### Data for the task:

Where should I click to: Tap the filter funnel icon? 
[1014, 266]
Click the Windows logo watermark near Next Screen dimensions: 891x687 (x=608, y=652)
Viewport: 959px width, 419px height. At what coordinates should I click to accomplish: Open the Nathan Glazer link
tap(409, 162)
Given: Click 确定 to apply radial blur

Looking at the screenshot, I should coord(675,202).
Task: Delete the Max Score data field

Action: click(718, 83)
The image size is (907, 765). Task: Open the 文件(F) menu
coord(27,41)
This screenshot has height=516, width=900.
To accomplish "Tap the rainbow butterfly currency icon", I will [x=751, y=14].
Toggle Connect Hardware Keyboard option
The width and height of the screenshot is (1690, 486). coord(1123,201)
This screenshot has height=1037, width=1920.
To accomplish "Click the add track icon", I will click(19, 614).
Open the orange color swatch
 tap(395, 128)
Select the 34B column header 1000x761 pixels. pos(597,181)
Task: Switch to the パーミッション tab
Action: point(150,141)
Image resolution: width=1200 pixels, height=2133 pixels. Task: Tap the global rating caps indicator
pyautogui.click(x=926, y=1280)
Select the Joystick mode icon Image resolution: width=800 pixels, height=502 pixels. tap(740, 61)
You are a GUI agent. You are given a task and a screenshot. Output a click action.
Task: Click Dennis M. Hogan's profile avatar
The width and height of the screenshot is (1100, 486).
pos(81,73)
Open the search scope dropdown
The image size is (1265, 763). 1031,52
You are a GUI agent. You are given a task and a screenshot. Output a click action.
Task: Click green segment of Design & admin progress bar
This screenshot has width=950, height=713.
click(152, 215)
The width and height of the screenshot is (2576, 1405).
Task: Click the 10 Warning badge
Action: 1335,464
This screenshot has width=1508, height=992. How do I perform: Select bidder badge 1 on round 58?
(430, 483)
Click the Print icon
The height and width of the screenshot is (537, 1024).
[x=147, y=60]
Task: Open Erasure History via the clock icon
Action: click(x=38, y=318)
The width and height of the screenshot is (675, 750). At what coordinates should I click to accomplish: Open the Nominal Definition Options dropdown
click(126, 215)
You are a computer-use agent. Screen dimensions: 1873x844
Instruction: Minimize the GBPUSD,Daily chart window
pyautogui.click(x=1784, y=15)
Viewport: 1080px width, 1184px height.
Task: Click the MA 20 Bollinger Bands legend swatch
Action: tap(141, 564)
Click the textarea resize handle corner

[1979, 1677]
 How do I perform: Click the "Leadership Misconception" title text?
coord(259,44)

### Set exercise:
Please tally the lines in the records above that contain the string "should" and reply with only the number.

### Correct response:
4